§ **WHAT YOU WILL DO**
Output the lines of the records from the one containing "Image resolution: width=1920" through the last, both ends included. Leave pictures out.

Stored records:
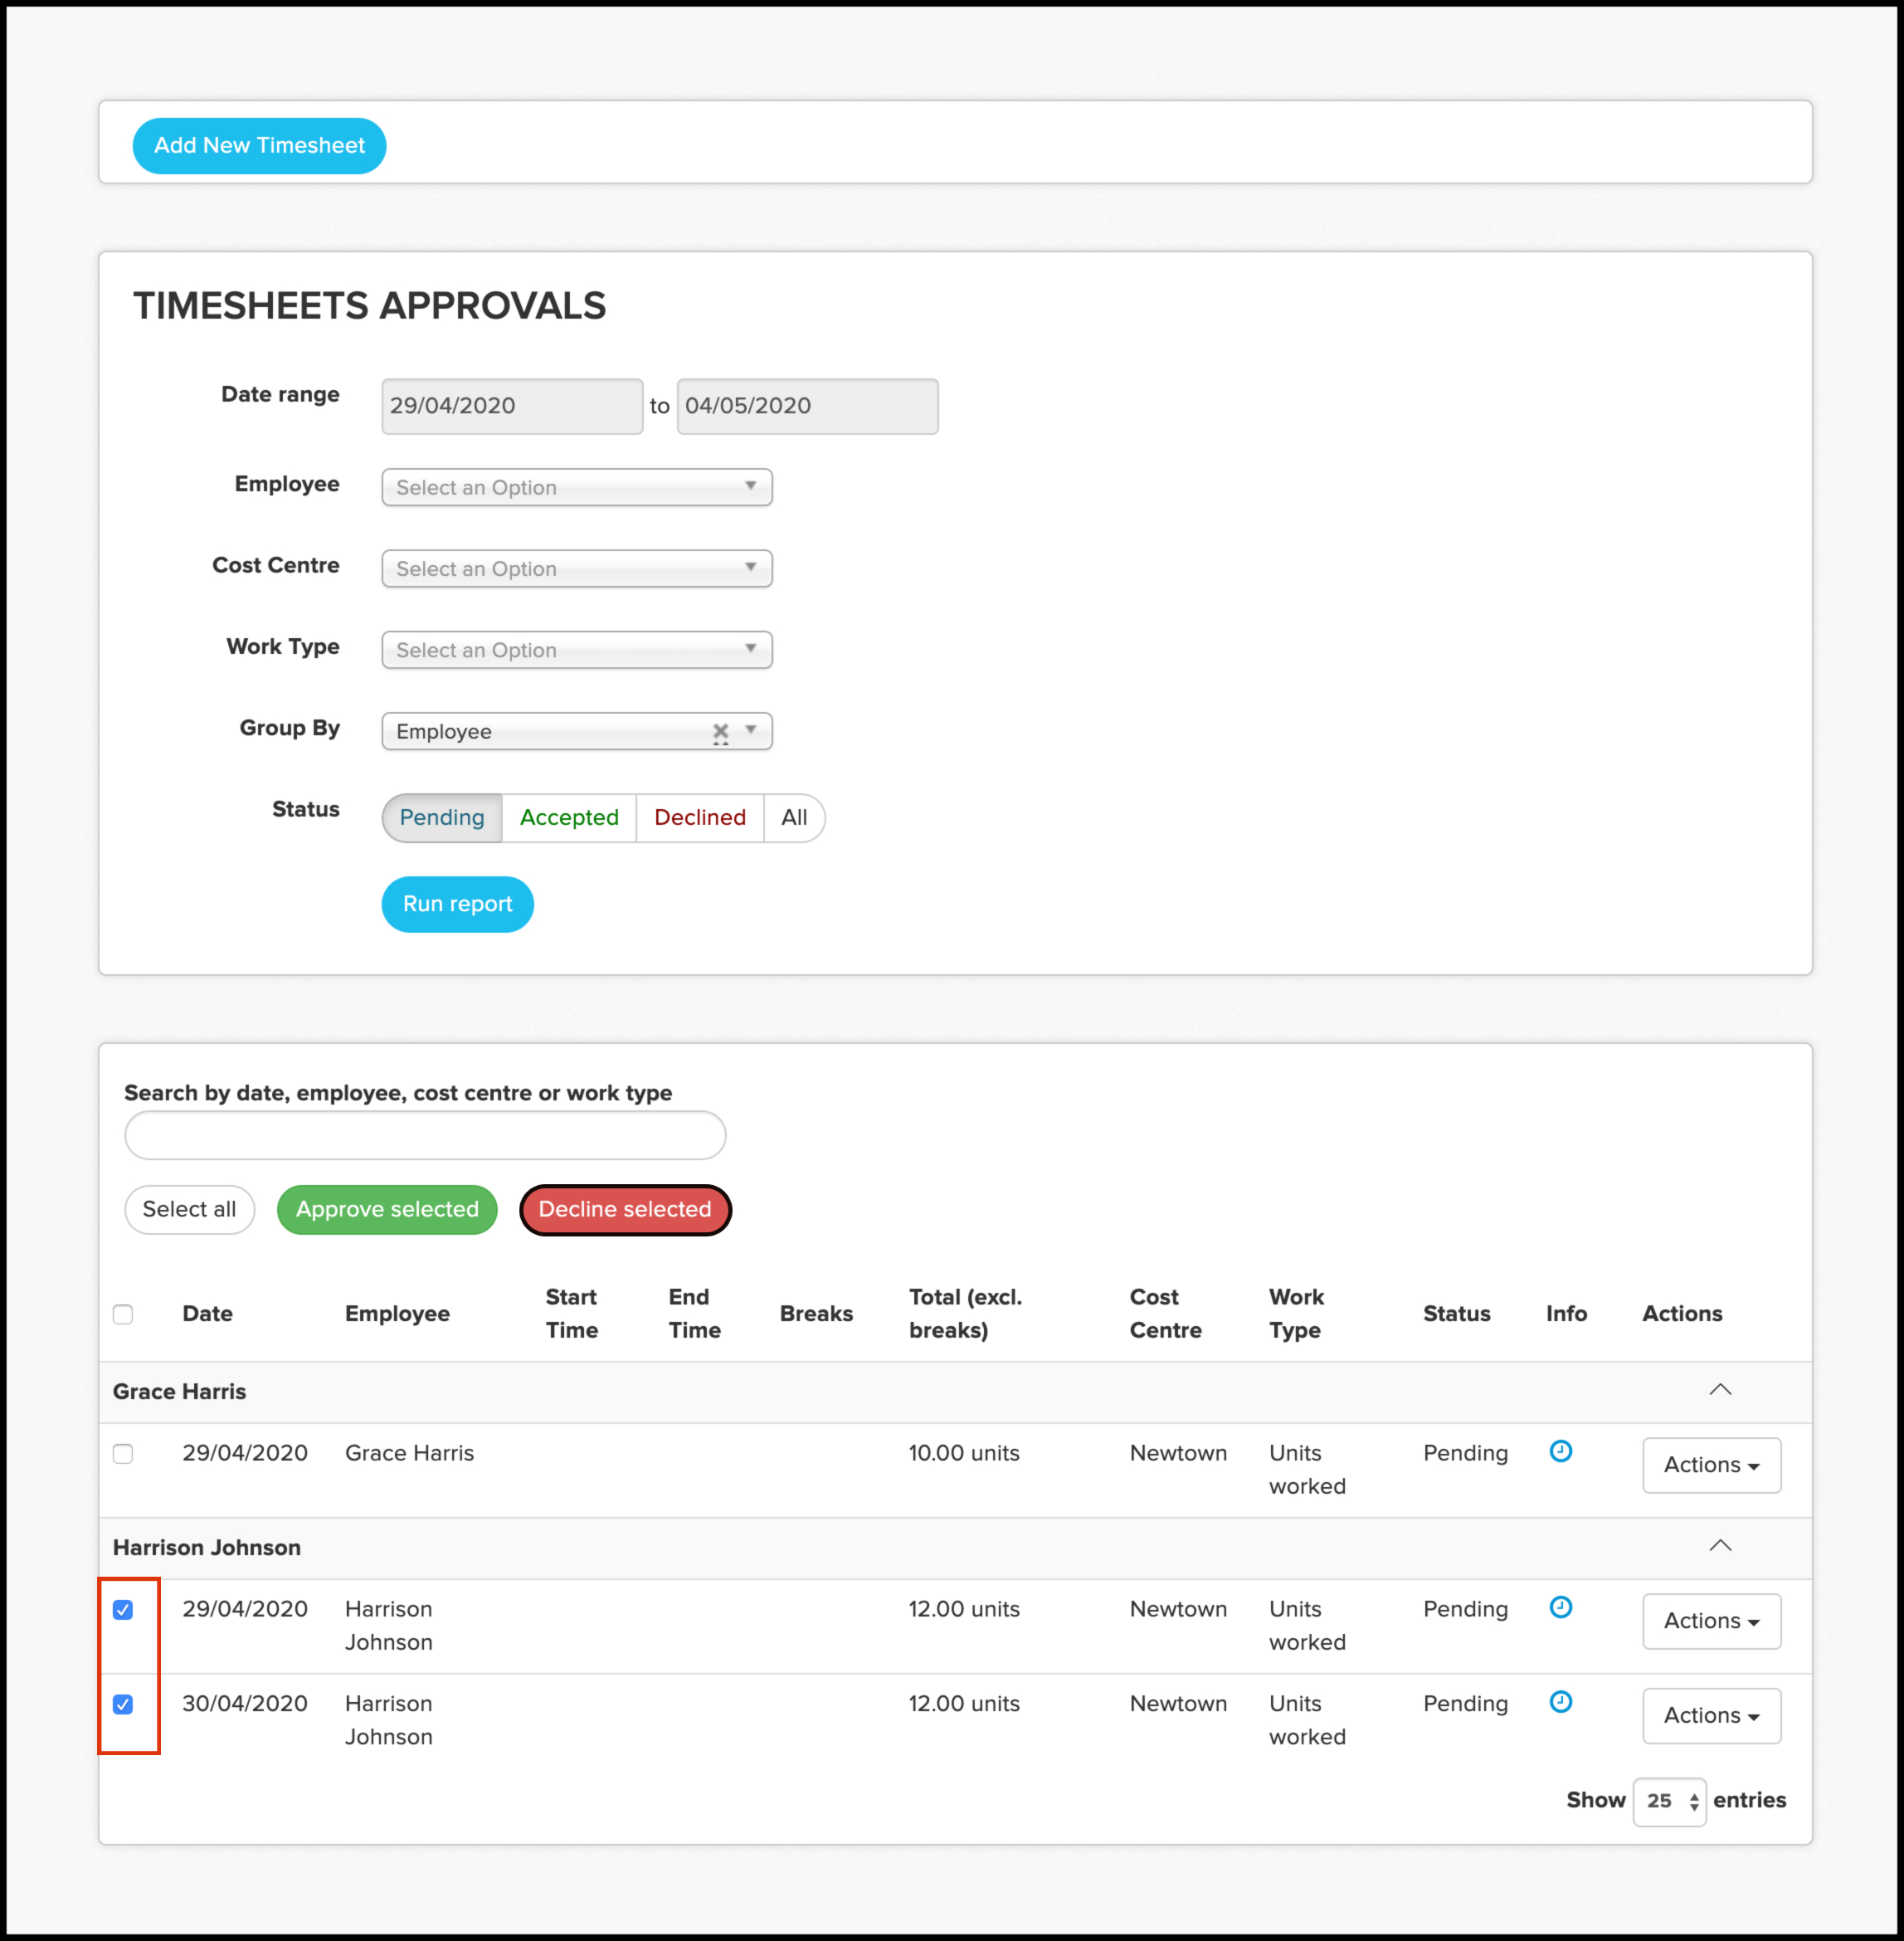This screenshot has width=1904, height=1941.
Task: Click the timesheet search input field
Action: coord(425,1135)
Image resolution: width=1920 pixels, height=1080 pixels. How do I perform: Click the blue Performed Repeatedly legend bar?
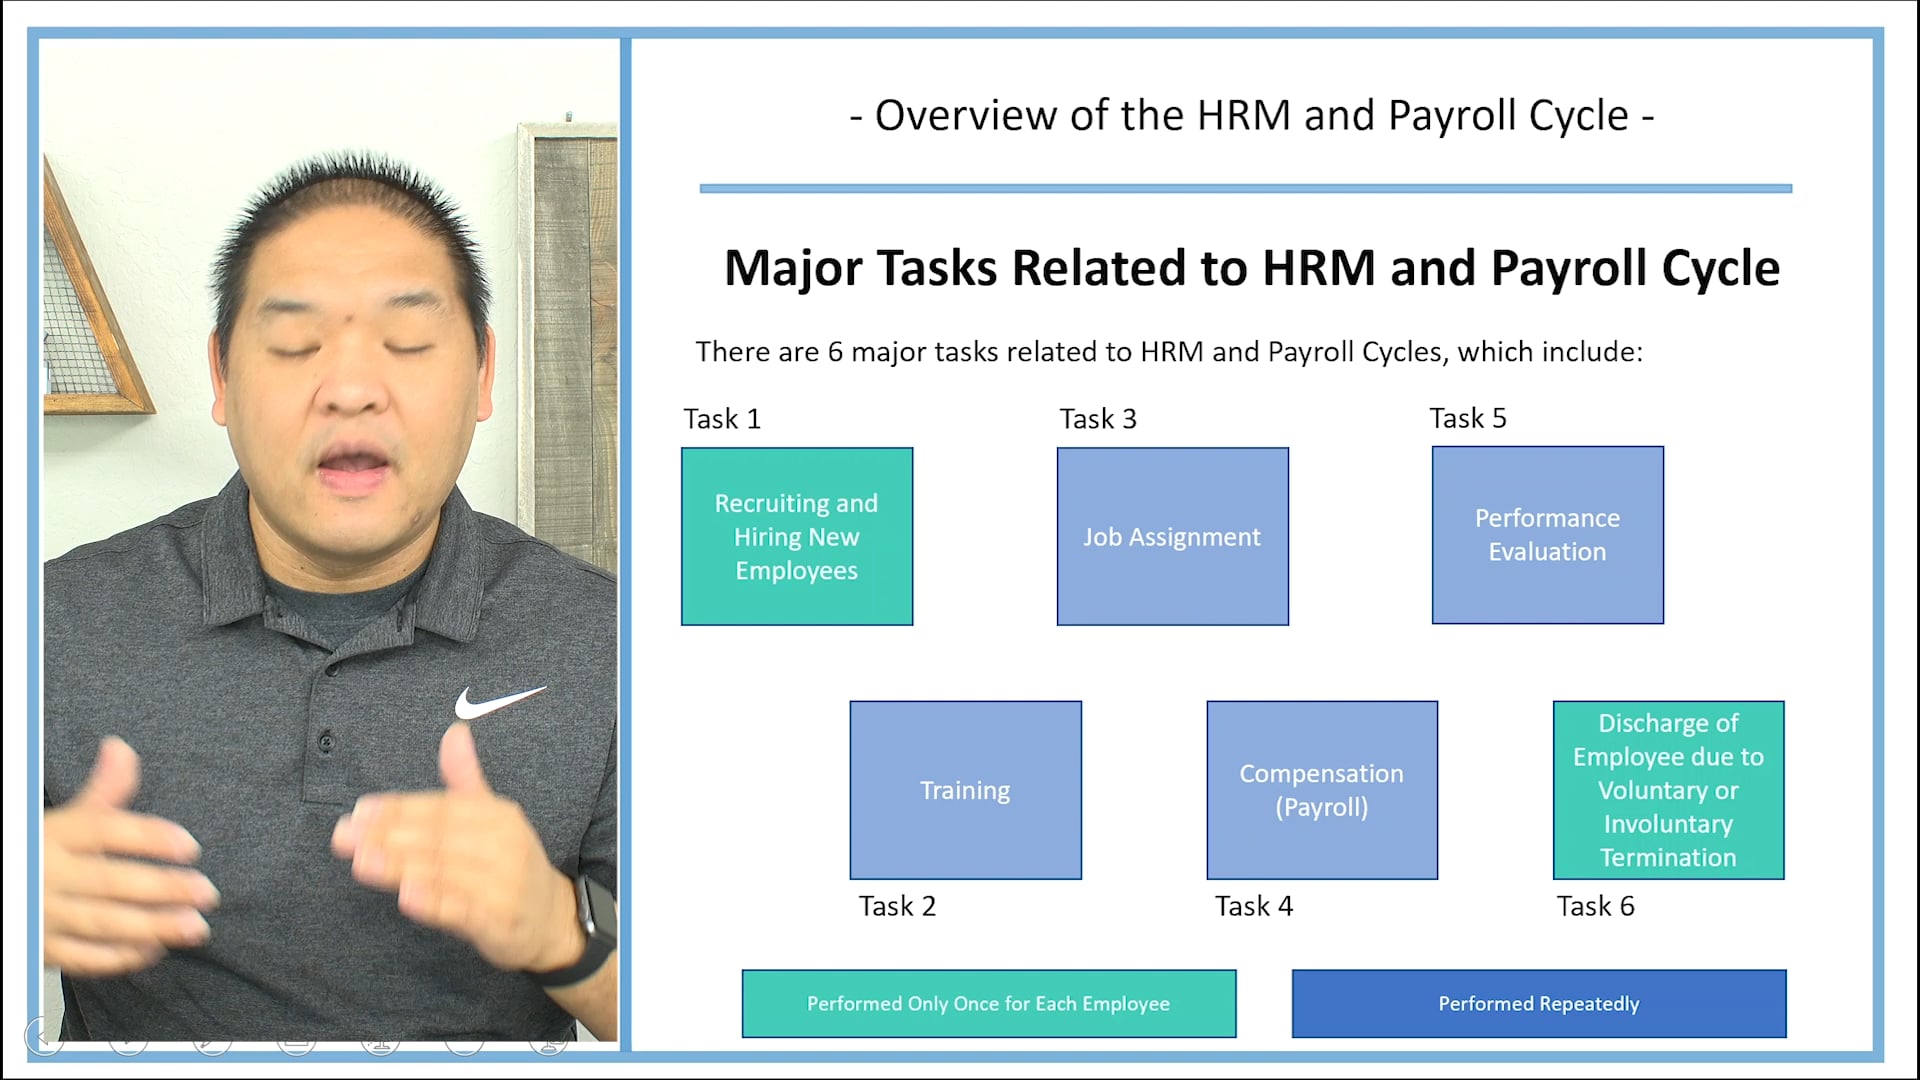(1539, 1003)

§ **RESPONSE TO THIS TASK**
Image resolution: width=1920 pixels, height=1080 pixels. How do I perform: Click the blue Performed Repeatedly legend bar?
(1539, 1003)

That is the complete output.